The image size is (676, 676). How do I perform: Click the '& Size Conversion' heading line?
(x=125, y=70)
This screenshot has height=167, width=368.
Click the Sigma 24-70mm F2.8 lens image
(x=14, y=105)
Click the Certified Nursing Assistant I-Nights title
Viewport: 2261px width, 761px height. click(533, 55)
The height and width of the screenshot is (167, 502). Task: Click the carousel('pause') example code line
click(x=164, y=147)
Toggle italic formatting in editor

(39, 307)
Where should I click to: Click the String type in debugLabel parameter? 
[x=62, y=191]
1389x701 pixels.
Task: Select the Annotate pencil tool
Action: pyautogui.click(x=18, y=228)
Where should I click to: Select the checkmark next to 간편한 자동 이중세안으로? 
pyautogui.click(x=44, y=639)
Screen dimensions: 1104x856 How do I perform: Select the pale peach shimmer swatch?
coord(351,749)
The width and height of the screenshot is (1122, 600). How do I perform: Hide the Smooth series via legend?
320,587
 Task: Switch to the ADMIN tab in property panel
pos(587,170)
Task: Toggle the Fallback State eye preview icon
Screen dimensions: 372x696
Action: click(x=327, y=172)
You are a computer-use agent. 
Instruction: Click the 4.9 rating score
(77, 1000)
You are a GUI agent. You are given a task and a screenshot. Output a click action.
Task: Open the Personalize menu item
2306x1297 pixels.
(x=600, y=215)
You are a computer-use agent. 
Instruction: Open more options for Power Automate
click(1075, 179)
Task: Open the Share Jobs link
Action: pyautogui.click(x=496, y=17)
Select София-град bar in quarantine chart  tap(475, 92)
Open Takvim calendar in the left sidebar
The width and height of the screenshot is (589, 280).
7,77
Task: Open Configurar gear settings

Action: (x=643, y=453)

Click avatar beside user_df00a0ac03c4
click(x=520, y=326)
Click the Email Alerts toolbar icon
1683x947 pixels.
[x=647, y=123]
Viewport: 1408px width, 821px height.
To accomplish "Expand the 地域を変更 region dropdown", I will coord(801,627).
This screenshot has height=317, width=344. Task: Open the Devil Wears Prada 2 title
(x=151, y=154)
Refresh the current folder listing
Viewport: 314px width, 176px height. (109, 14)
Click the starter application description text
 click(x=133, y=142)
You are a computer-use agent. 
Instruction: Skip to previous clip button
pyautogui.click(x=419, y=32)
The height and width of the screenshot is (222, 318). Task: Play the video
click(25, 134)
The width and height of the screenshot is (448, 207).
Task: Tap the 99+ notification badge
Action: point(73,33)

§ **PROBLEM DESCRIPTION**
Reproduce the entries starting at the line containing "Task: Switch to" and ending at the line containing "I will coord(801,627).", swapping "Personalize" for "Customize" and keeping everything else the same.

§ **FULL SOLUTION**
 Task: Switch to the ADMIN tab in property panel
pos(587,170)
Task: Toggle the Fallback State eye preview icon
Screen dimensions: 372x696
Action: click(x=327, y=172)
You are a computer-use agent. 
Instruction: Click the 4.9 rating score
(77, 1000)
You are a GUI agent. You are given a task and a screenshot. Output a click action.
Task: Open the Customize menu item
2306x1297 pixels.
(x=600, y=215)
You are a computer-use agent. 
Instruction: Open more options for Power Automate
click(1075, 179)
Task: Open the Share Jobs link
Action: pyautogui.click(x=496, y=17)
Select София-град bar in quarantine chart  tap(475, 92)
Open Takvim calendar in the left sidebar
The width and height of the screenshot is (589, 280).
7,77
Task: Open Configurar gear settings

Action: (x=643, y=453)

Click avatar beside user_df00a0ac03c4
click(x=520, y=326)
Click the Email Alerts toolbar icon
1683x947 pixels.
[x=647, y=123]
Viewport: 1408px width, 821px height.
To accomplish "Expand the 地域を変更 region dropdown", I will coord(801,627).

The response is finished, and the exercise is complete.